Postępowania sądowe przeciwko bankom – czy mamy się czego bać?

Wszystkie kategorie

Rozumiemy realia prowadzenia działalności naszych Klientów. Nie boimy się wymagających projektów!

Postępowania sądowe przeciwko bankom – czy mamy się czego bać?

Wielokrotnie w trakcie swojej praktyki zawodowej w Kancelarii KPR Klienci zadają mi pytania dotyczące nie tyle mechanizmu i argumentacji przy prowadzonych przez nas sprawach co konsekwencji z nimi związanymi. Skupię się na zgłębieniu tej kwestii nie tylko w oparciu o obowiązujące przepisy ale przede wszystkim konkretne przykłady z którymi się osobiście spotkałem.

Z racji tego, że Kancelaria KPR prowadzi postępowania przeciwko bankom na kilku płaszczyznach to obawy Klientów są zróżnicowane. Możemy podzielić je na:

1. Grupa – pozwy o zapłatę przeciwko Idea Bank S.A. oraz Idea Money S.A.

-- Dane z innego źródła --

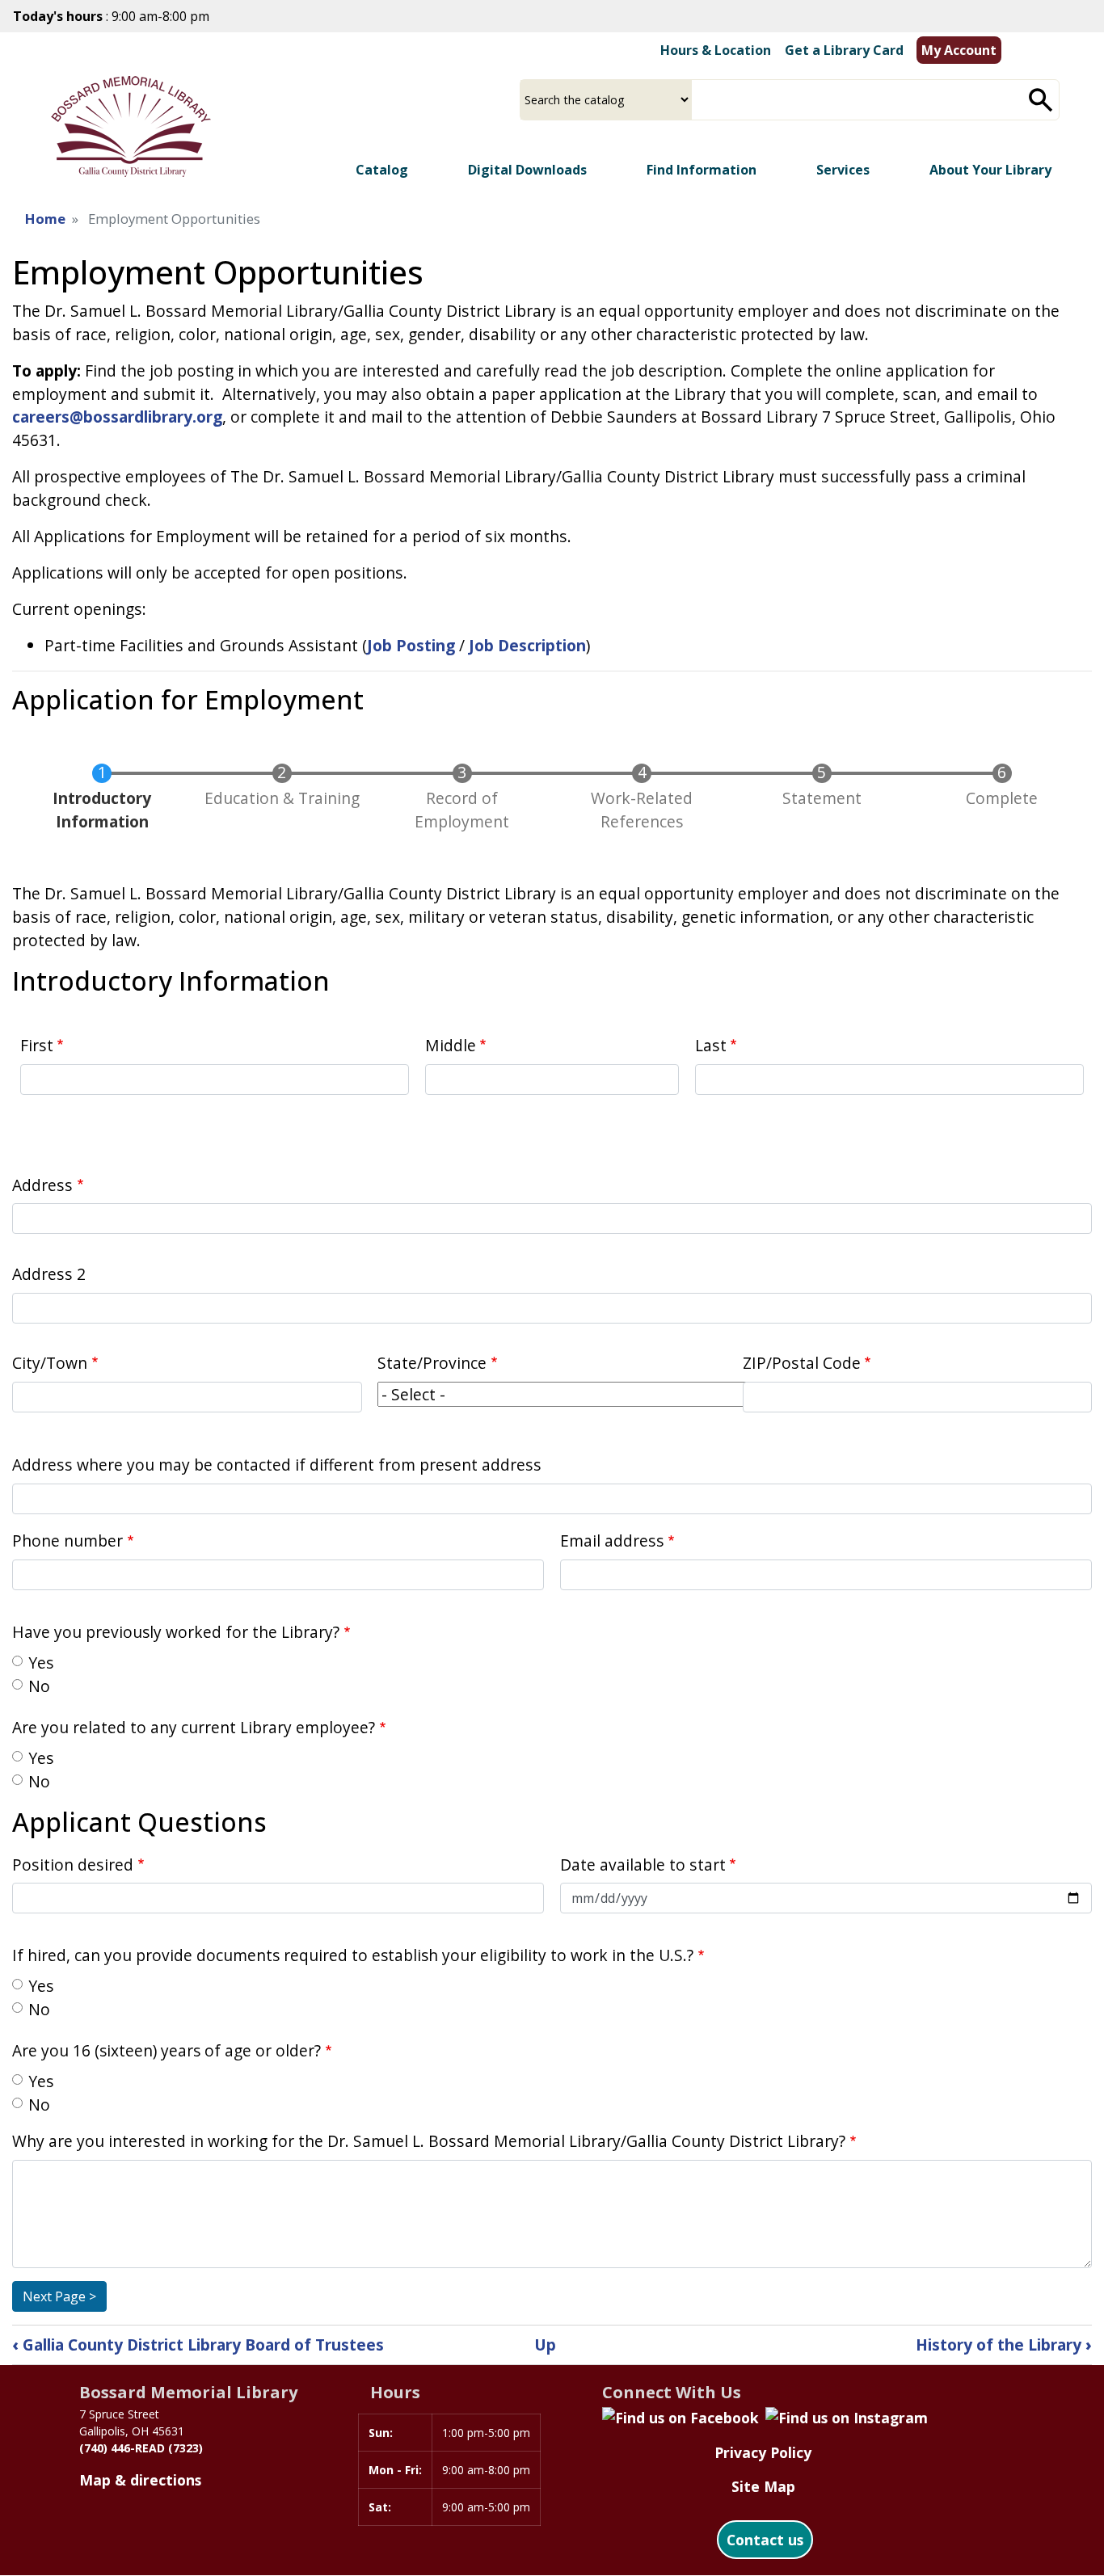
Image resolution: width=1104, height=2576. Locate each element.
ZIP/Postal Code (802, 1363)
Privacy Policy (762, 2452)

2. Grupa – pozwy o zwrot prowizji i opłat przygotowawczych (wszystkie banki) dla konsumentów

3. Grupa – pozwy przy kredytach w walucie obcej (CHF)

4. Grupa – negocjacje z bankami

Co do pierwszej grupy o tyle kredyty już spłacone nie napawają żadnymi obawami co do konsekwencji związanych z pozwaniem banku o tyle w przypadku cały czas utrzymywanych zobowiązań pojawia się niepokój, że bank np. wypowie umowę kredytową lub podniesie oprocentowanie. W tym miejscu uspokajam wszystkich zainteresowanych – bank nie ma prawa do jednostronnej zmiany umowy kredytowej czy też do jej wypowiedzenia tylko dlatego, że Klient ubiega się o swoje środki i pozwał ten bank. W mojej karierze zawodowej ani nikt z zespołu Kancelarii KPR nie spotkaliśmy się z takim przypadkiem i to w skali setek prowadzonych przez nas spraw.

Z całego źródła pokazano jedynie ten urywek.